BANYUMAS, iNews.id - Serangkaian acara Jagad Lengger Festival (JLF) 2022 yang berlangsung sejak 25-27 Juni 2022 telah selesai dilaksanakan. Selama tiga hari itu hadir puluhan pelaku, pengamat, dan publik yang antusias melestarikan seni tradisi Lengger Banyumasan.
Suasana Pendhapa Si Panji Banyumas seketika itu berubah, dari yang biasanya hanya dipakai sebagai kantor administrasi Kecamatan Banyumas, selama tiga hari penyelenggaraan nampak semarak dan ramai.

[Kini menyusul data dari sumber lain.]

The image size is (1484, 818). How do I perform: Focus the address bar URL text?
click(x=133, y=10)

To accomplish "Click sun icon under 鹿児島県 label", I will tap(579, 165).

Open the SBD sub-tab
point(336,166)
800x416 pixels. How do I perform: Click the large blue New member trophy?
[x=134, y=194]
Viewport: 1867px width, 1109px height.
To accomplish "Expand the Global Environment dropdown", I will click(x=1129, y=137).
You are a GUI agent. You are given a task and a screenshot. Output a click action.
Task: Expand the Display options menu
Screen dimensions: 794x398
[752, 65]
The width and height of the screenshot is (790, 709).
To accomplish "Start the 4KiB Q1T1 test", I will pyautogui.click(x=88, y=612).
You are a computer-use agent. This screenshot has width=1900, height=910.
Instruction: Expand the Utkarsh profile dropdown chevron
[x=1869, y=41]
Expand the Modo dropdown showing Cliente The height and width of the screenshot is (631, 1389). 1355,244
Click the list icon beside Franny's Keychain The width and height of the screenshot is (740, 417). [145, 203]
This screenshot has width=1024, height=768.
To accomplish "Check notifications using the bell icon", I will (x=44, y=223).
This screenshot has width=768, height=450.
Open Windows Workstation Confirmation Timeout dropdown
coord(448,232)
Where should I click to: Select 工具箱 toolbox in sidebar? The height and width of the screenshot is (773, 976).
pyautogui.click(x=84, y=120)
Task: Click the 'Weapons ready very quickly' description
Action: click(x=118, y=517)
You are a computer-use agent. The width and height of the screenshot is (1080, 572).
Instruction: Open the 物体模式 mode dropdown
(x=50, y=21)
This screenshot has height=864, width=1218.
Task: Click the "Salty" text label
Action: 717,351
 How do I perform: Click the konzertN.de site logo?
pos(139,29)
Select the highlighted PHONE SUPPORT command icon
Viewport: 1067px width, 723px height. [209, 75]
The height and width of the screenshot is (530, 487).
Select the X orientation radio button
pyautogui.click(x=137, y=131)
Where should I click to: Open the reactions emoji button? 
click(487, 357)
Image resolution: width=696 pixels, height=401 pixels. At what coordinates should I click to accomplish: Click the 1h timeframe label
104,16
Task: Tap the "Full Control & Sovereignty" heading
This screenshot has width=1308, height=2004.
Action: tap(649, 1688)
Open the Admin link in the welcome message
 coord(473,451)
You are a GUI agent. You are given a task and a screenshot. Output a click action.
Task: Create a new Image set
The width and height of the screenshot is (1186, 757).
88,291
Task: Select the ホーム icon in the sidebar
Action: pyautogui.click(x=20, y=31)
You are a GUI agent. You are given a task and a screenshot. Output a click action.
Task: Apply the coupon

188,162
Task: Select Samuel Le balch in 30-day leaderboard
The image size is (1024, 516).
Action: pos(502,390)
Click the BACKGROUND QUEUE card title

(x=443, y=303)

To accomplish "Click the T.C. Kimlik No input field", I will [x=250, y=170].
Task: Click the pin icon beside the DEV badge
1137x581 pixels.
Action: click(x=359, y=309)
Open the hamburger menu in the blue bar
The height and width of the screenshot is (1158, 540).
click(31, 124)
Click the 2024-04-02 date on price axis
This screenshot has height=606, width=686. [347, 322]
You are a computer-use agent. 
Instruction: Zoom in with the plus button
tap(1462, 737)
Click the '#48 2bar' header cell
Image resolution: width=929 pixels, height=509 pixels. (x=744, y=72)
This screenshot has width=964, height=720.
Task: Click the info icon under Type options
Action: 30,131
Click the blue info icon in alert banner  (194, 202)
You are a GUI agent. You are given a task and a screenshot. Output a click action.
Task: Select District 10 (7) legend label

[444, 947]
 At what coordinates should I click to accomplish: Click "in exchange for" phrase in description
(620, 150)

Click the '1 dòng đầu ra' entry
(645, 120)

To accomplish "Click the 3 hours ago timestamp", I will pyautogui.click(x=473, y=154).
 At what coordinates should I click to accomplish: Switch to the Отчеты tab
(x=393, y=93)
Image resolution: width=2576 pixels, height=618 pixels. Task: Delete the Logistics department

Festival pertama di Indonesia yang mengkhususkan diri pada tradisi lengger ini mengambil tema “Ngunthili & Napak Tilas Tradisi Lengger”. Tema ini diurai dan dibahas secara intens dalam empat program, yaitu Seminar, Pertunjukan, Pameran Arsip & Pemutaran Film, serta Peken Dusun Lengger. Selain semarak oleh pertunjukan, nuansa diskusi dan distribusi pengetahuan terkait ini kental terasa selama festival berlangsung.
Suara calung dan tembang yang disela riuh obrolan pengunjung terdengar dominan selama JLF 2022 berlangsung. Tiap harinya, acara dimulai jam 10 pagi dan baru berakhir hingga pukul 10 malam. Selama itu pula, ratusan pengunjung hadir setiap hari.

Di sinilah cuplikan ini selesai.